Iniciativas que se espalham

leia mulheres

A ideia de Andréia Carvalho Gavita (43) se espalhou e tem incentivado mulheres de outros estados. Criadora do coletivo Marianas, a técnica de farmácia e poeta fez uma chamada nas redes para reunir mulheres artistas de Curitiba.

O grupo se juntou disposto a realizar ações para divulgar o trabalho cultural realizado por mulheres. Entre eles, saraus, récitas e intervenções artísticas. O nome do coletivo que reúne diferentes autoras da cidade é inspirado na escritora Mariana Coelho, que escreveu, entre outros, o livro A evolução do feminismo: Subsídios para a sua história.
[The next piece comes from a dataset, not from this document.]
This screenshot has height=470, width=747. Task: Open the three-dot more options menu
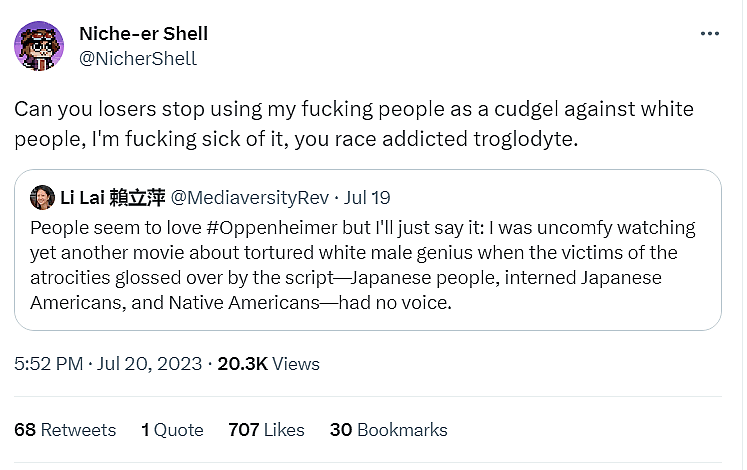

“O trabalho cultural produzido por mulheres ainda é considerado menor e adjacente. Quando nos unimos para revelar a quantidade de cultura produzida por mulheres, estamos oportunizando e respaldando a pesquisa que é filtrada e ditada pela hegemonia masculina”,afirma.

Para Andréia, o estigma de que a mulher só escreve ou produz arte como passatempo emotivo  está enraizado. Tanto na mentalidade de homens quanto de mulheres. “Como exemplo real, citaria uma reportagem sobre uma antologia escrita apenas por autoras mulheres. Nela, o jornalista nos perguntou se era escrita para leitoras mulheres. Isto faz parte do imaginário de muitos leitores e leitoras”. A criadora do projeto conta que, atualmente, compra e lê muito mais livros escritos por mulheres. A ideia é tentar equiparar suas leituras na estante e na mente. Além disso, a poeta destaca que as autoras trazem outra visão de personagens femininas.

Em comum, todos os grupos e coletivos buscam expandir a ideia de que a literatura é universal. Eles realizam ações que validam a produção cultural de mulheres. Além disso, mostram que a luta por este reconhecimento mútuo ajudará, e muito, na paridade da produção literária e cultural.